What you have to do: Return each line of the records holding the string "computer".

Records shown:
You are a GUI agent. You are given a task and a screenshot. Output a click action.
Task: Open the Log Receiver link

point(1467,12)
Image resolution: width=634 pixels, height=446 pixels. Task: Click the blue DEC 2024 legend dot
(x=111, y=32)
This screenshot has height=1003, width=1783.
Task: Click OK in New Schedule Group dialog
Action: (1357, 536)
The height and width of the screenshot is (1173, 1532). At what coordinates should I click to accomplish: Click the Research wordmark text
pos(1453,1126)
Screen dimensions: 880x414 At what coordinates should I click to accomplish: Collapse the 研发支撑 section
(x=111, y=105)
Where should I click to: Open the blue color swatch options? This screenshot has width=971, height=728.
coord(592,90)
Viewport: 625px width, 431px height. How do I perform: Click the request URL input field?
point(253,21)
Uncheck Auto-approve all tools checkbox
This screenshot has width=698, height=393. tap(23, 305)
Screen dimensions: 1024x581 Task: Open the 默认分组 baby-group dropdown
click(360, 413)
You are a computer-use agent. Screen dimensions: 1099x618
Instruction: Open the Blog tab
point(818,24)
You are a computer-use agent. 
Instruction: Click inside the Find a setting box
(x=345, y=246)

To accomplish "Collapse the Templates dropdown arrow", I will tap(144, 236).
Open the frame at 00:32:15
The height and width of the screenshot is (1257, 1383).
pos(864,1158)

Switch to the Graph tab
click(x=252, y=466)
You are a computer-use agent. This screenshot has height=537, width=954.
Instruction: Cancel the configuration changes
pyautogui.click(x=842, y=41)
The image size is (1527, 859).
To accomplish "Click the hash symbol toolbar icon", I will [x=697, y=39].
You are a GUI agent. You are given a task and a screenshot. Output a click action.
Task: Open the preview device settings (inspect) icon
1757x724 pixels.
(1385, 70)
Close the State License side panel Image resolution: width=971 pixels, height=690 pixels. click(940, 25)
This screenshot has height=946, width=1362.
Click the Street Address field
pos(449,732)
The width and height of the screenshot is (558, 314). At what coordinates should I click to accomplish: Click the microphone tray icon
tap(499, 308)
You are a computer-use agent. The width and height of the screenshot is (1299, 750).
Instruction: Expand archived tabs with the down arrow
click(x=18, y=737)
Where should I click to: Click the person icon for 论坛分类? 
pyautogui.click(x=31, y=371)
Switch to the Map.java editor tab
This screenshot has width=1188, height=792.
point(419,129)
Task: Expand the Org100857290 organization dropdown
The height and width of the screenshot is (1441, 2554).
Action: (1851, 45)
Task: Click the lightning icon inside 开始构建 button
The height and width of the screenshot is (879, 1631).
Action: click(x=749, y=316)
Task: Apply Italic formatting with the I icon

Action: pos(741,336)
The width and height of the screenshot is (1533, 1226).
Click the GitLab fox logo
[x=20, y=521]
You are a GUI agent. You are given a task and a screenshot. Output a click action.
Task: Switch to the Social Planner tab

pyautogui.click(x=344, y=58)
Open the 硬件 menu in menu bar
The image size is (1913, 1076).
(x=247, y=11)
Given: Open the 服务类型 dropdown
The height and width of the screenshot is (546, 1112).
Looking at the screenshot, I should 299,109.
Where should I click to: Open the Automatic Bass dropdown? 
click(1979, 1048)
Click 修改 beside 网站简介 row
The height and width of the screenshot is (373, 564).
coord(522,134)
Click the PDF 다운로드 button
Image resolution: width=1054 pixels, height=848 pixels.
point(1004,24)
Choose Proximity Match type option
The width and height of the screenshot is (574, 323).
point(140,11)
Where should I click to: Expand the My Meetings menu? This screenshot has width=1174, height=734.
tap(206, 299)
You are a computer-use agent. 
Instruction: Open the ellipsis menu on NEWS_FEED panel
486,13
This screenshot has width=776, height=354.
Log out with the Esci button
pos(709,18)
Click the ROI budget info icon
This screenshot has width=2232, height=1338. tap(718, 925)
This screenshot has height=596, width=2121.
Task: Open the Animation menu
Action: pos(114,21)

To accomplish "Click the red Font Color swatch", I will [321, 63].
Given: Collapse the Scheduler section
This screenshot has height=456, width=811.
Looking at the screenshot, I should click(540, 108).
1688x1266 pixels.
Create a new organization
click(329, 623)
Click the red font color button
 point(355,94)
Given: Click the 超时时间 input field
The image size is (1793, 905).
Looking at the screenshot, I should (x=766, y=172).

Answer:
You are a computer-use agent. Screen dimensions: 1099x618
You are a computer-use agent. 
You are a computer-use agent. This screenshot has height=537, width=954.
You are a computer-use agent. The width and height of the screenshot is (1299, 750).
You are a computer-use agent. 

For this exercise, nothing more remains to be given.